DATA FOR THIS EXERCISE →

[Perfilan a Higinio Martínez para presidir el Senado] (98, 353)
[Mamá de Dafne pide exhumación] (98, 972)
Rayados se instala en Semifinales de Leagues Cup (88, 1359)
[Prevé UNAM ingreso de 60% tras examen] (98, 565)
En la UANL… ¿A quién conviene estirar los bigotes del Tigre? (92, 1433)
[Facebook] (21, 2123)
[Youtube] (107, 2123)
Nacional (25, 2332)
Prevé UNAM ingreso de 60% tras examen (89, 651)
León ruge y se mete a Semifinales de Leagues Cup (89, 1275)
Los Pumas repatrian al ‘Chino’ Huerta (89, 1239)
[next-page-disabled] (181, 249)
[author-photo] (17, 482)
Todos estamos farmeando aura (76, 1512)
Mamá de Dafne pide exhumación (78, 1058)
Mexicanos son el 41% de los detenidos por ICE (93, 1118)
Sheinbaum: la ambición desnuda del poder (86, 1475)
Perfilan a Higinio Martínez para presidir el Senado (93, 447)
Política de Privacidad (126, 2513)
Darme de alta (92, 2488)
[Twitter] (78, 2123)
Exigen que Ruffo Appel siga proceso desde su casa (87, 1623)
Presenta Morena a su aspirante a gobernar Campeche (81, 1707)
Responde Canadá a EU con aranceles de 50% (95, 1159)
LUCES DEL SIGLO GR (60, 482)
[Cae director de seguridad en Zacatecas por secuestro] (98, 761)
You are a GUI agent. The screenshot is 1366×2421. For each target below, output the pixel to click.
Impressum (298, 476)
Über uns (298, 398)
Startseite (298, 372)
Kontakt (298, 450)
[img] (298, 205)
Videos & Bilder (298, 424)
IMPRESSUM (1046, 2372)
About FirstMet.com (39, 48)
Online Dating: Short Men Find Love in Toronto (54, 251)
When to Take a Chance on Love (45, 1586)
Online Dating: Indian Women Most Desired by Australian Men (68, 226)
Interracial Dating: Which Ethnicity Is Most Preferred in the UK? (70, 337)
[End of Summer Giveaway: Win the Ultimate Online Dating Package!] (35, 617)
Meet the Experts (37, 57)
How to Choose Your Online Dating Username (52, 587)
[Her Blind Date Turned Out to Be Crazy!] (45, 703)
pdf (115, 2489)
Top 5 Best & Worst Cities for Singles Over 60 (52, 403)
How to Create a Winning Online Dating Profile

WHAT TO DO → Please show every line of the entries above that contains the word "ingreso".

RESULT FOR THIS TASK →
[Prevé UNAM ingreso de 60% tras examen] (98, 565)
Prevé UNAM ingreso de 60% tras examen (89, 651)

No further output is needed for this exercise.